Réponse apportée en séance publique le 07/03/2024

M. le président. La parole est à M. Stéphane Le Rudulier, auteur de la question n° 1024, adressée à M. le ministre de la transition écologique et de la cohésion des territoires.

M. Stéphane Le Rudulier. Madame la ministre, la ville de Châteaurenard, située dans l'un des plus beaux départements de France, les Bouches-du-Rhône, est une commune historiquement agricole. Elle forme le centre d'un bassin maraîcher et arboricole de Provence depuis 1867, année de création du premier marché de producteurs de fruits et légumes.

Aujourd'hui, le marché d'intérêt national (MIN) situé dans cette commune fait l'objet d'importants projets de restructuration et de développement qui devront être menés dans les années à venir, avec un objectif phare : valoriser l'agriculture locale, qui en a tant besoin aujourd'hui, et promouvoir les circuits courts. Il s'agit de produire local et de consommer local.

Cela se traduira, structurellement, par la construction d'un hub composé de trois pôles.

Le pôle logistique passe par la requalification de friches industrielles, qui permettra de concentrer dans un lieu unique l'ensemble des activités logistiques afin de rationaliser les flux et les liaisons. Ce projet est devenu réalité, puisqu'il sera inauguré dans les prochains jours. Il a bénéficié d'une enveloppe de plus de 27 millions d'euros de financements publics.

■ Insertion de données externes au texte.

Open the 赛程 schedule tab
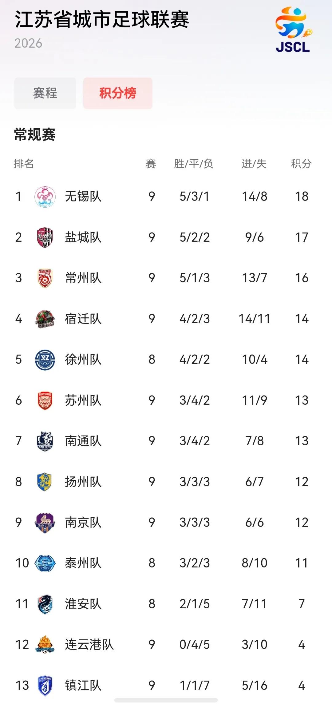 click(x=45, y=93)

S'y ajouteront un pôle de transformation agroalimentaire de produits bio et locaux, visant notamment à satisfaire les exigences des lois Égalim - la loi pour l'équilibre des relations commerciales dans le secteur agricole et alimentaire et une alimentation saine, durable et accessible à tous, la loi visant à protéger la rémunération des agriculteurs, la loi tendant à renforcer l'équilibre dans les relations commerciales entre fournisseurs et distributeurs -, et un carreau de producteurs locaux.

Il s'agit donc d'un projet d'intérêt majeur pour le développement de ce territoire, avec une forte ambition environnementale et énergétique.

Ma question est la suivante : à l'aune des dispositions législatives relatives à l'objectif de « zéro artificialisation nette » (ZAN), ce projet d'extension du MIN de Châteaurenard, consommateur de foncier, pourra-t-il être considéré comme un projet d'envergure nationale afin de ne pas pénaliser la commune dans le bilan d'artificialisation des sols qu'elle devra mener d'ici à 2025 ?

M. le président. La parole est à Mme la ministre déléguée.

Mme Marie Guévenoux, ministre déléguée auprès du ministre de l'intérieur et des outre-mer, chargée des outre-mer. Monsieur le sénateur Le Rudulier, vous avez interrogé mon collègue Christophe Béchu, qui m'a chargée de vous répondre, sur les projets d'envergure nationale et européenne d'intérêt général majeur dont la liste sera très prochainement publiée dans un arrêté ministériel.

Les projets ne seront pas retenus en fonction de leur seul intérêt, mais tiendront compte des catégories fixées par la loi, de leur envergure significative au regard de leurs implications territoriales, ainsi que des enjeux auxquels ils permettent de répondre.

Comme le prévoit la loi, le Gouvernement a porté à la connaissance des présidents de région, à la fin du mois de décembre dernier, un projet d'arrêté et une liste de projets, élaborée notamment en lien avec les préfets de région.

Nous avons reçu, en toute fin de semaine dernière, l'avis du président de votre région, M. Renaud Muselier, ainsi que celui de la conférence régionale de gouvernance. Nous adresserons prochainement à M. Muselier un retour motivé sur les suites à y donner. Il pourra ensuite saisir une commission régionale de conciliation en cas de désaccord persistant sur la liste.

En l'état des informations que vous me communiquez, le rattachement du projet de MIN de Châteaurenard à l'une des catégories de la loi paraît incertain, de même que la consommation d'espaces naturels, agricoles et forestiers qu'il engendrerait. En tout état de cause, ce projet n'a pas fait l'objet d'une identification par le préfet de région et n'a pas été mentionné dans l'avis de la région.

Néanmoins, afin de décliner la politique de sobriété foncière au plus près des besoins, présents et à venir, des territoires, le Gouvernement a souhaité que l'arrêté offre une certaine souplesse. Il pourra être révisé pour y intégrer de nouveaux projets.

Par ailleurs, la région dispose de la faculté de mutualiser à son échelle, via le schéma régional d'aménagement, de développement durable et d'égalité des territoires (Sraddet), les projets d'aménagement ou d'activité économique répondant à des besoins et enjeux régionaux ou supradépartementaux. Ce mécanisme de mutualisation des projets d'envergure régionale (PER) pourrait ainsi être mobilisé au profit du MIN de Châteaurenard.

M. le président. La parole est à M. Stéphane Le Rudulier, pour la réplique.

M. Stéphane Le Rudulier. Madame la ministre, les marchés d'intérêt national, comme leur nom l'indique, relèvent d'enjeux nationaux. Le MIN que j'ai évoqué a un impact territorial majeur, qui dépasse largement le cadre de la commune de Châteaurenard, dont je rappelle qu'elle est par ailleurs carencée en matière de logement. Ne pas le considérer comme un projet national d'envergure majeure remettra totalement en cause le projet d'aménagement du territoire de cette commune et pénalisera la construction de logements.